17.08.2012, 00:08 Uhr

Ein schönes Bild von Sigmar Gabriel.

Wenn man ihm tief in die Augen schaut, dann kommt man drauf:

Das Licht ist an, aber niemand ist zuhause.

...

Da hilft es auch nicht, wenn man bei Mietwirten und -philosophen einen Standpunkt in Auftrag gibt.

Muschkote

17.08.2012, 01:09 Uhr

Welche Schafe wählen denn den!
Detlef sehen: http://www.youtube.com/watch?v=J5F9RmWDABU

Abschwung

17.08.2012, 01:56 Uhr

Die SPD hat gar keine Kanzlerkandidaten.

Die bisher präsentierten drei Herren sind mit der Euro-Krise total überfordert, haben kein schlüssiges Konzept, wie Europa und insbesondere unser Land aus der Misere herauskommen kann.
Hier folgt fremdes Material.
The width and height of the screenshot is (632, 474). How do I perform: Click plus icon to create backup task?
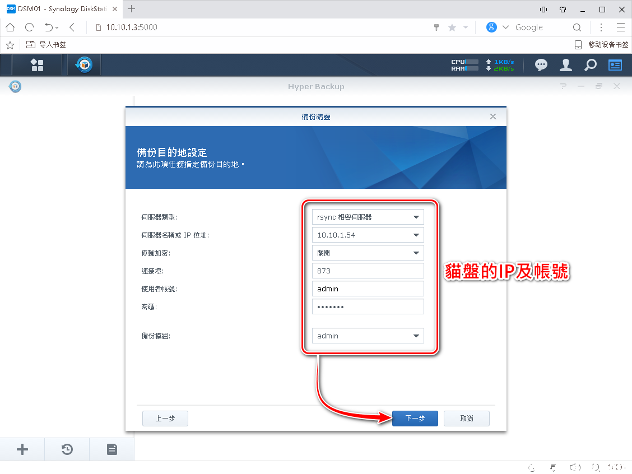[x=22, y=449]
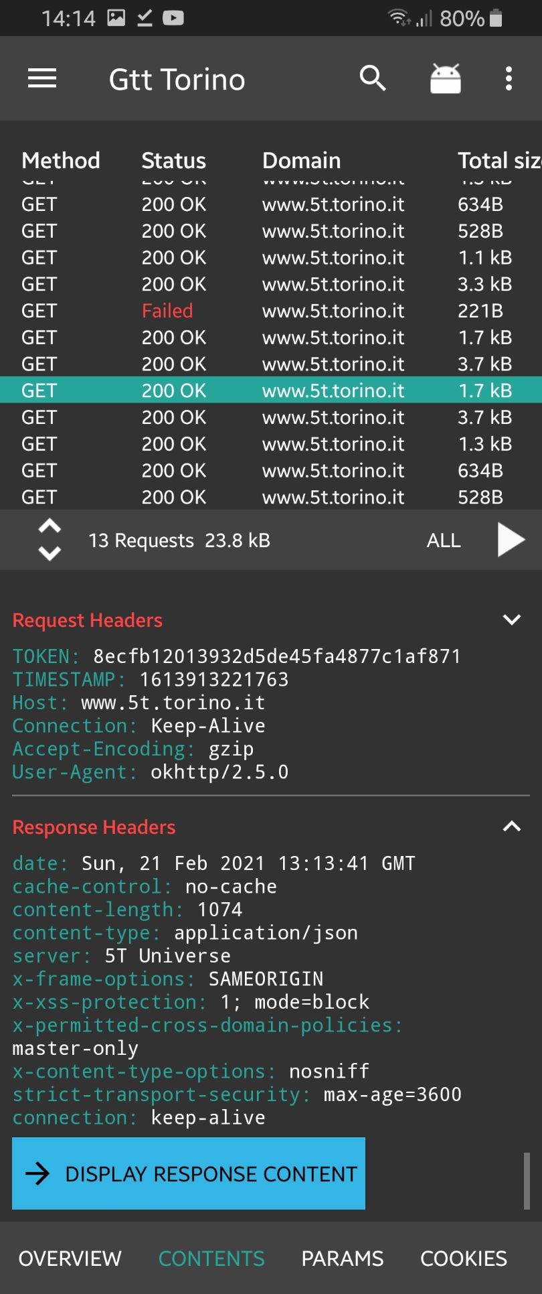The image size is (542, 1294).
Task: Click the down arrow in request navigator
Action: click(50, 553)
Die SPD hat nur Ideen, wie man in Deutschland die Aushöhlung der Nation vorantreiben kann.

Wenn der Willy noch leben würde, da hätte die SPD ein Rückgrat.
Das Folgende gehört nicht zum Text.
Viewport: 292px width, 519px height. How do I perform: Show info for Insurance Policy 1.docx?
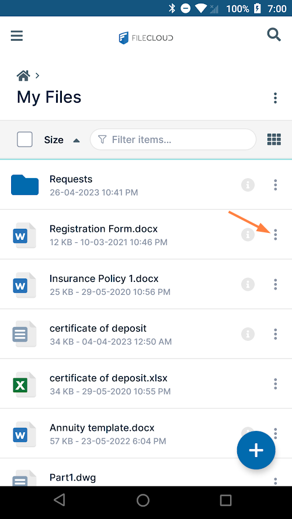point(248,284)
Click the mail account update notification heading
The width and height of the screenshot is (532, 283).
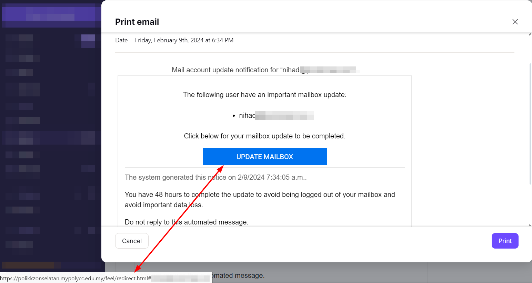click(x=265, y=70)
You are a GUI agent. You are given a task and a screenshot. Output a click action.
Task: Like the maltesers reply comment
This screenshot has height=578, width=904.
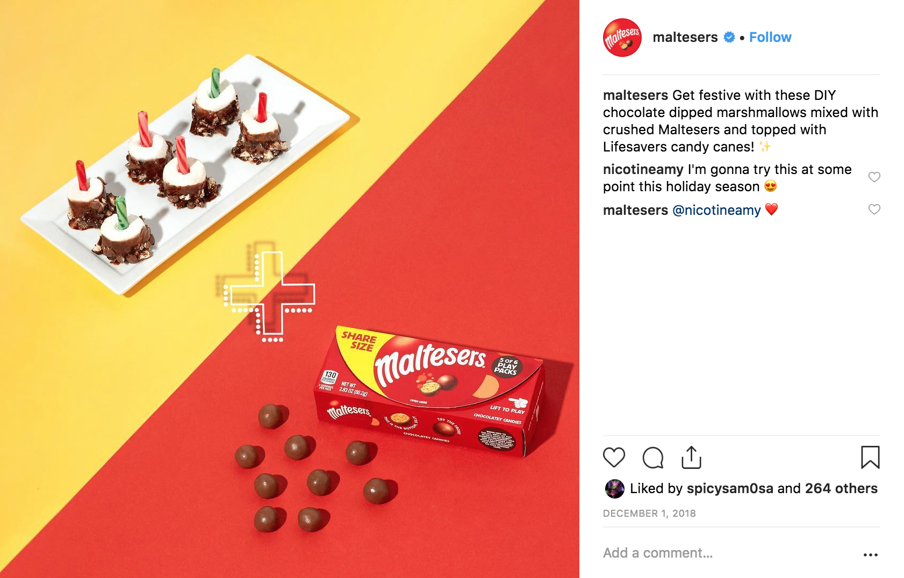coord(874,209)
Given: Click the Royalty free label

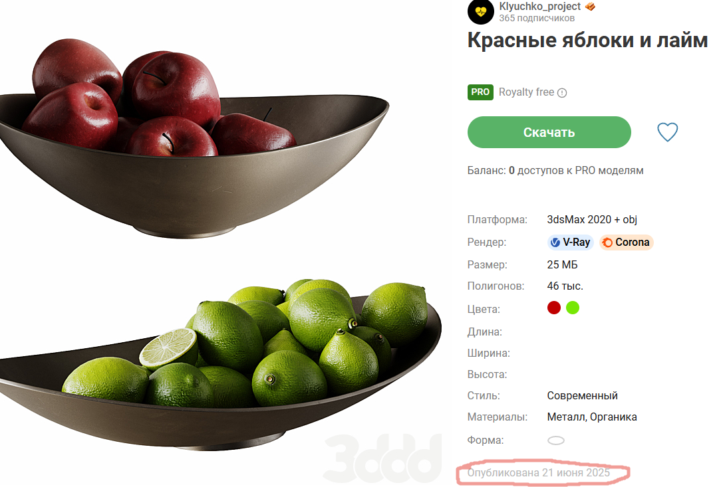Looking at the screenshot, I should 526,92.
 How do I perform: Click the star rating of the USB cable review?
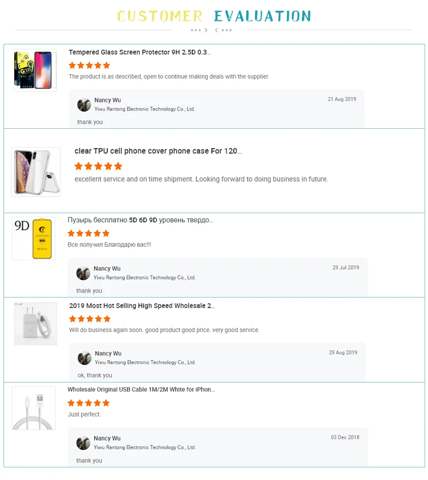pyautogui.click(x=88, y=403)
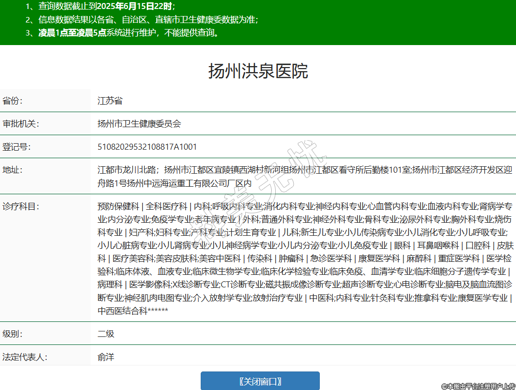
Task: Click the notice about 2025年6月15日22时 data cutoff
Action: (100, 7)
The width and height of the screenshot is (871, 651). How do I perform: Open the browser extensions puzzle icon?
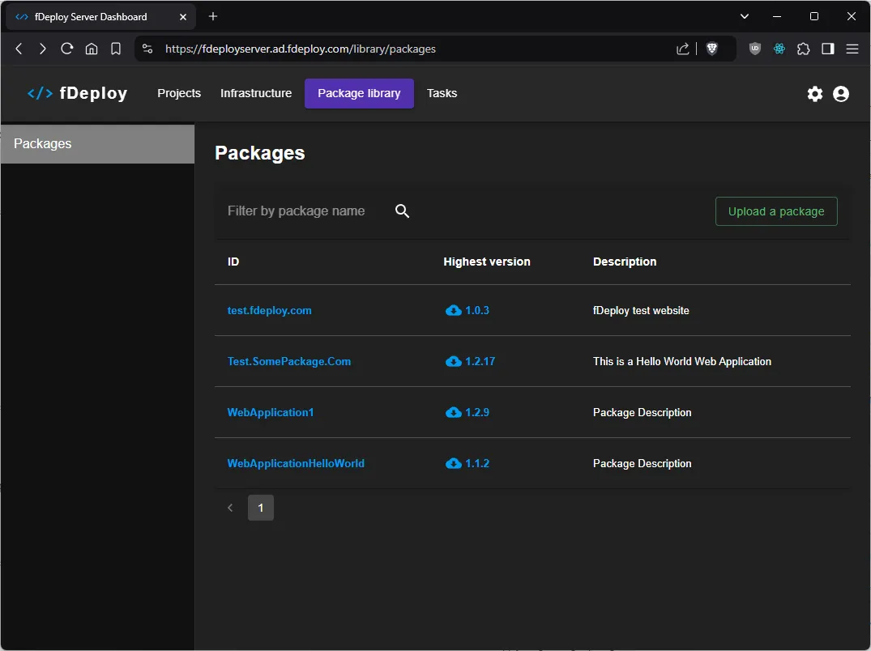(x=803, y=49)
Hätte man Herrn Sarrazin in die Pflicht genommen, hätte man am Wahltag einen regelrechten Ansturm auf die Wahlurnen. Die Anzahl der Nichtwähler könnte man vernachlässigen.

Die Einblendungen von Olaf Scholz mit der „Einführung von islamischen Feiertagen“ werden die Wählerschichten erneut erschüttern.

Was will die SPD der hart arbeitenden Bevölkerung noch alles zumuten? Auch die ohne Grund losgetretene Neiddebatte, Zwangshypotheken etc. werden wir der SPD niemals verzeihen! Der Schock sitzt zu tief.

Außerdem belasten die Schuldenmiseren in den Bundesländern Berlin, Nordrein-Westfahlen und Rheinland-Pfalz die SPD. Wenn man die missglückten Großbauprojekte einbezieht, wird die Bilanz erst richtig düsterer. Die Enkel von Willy haben versagt.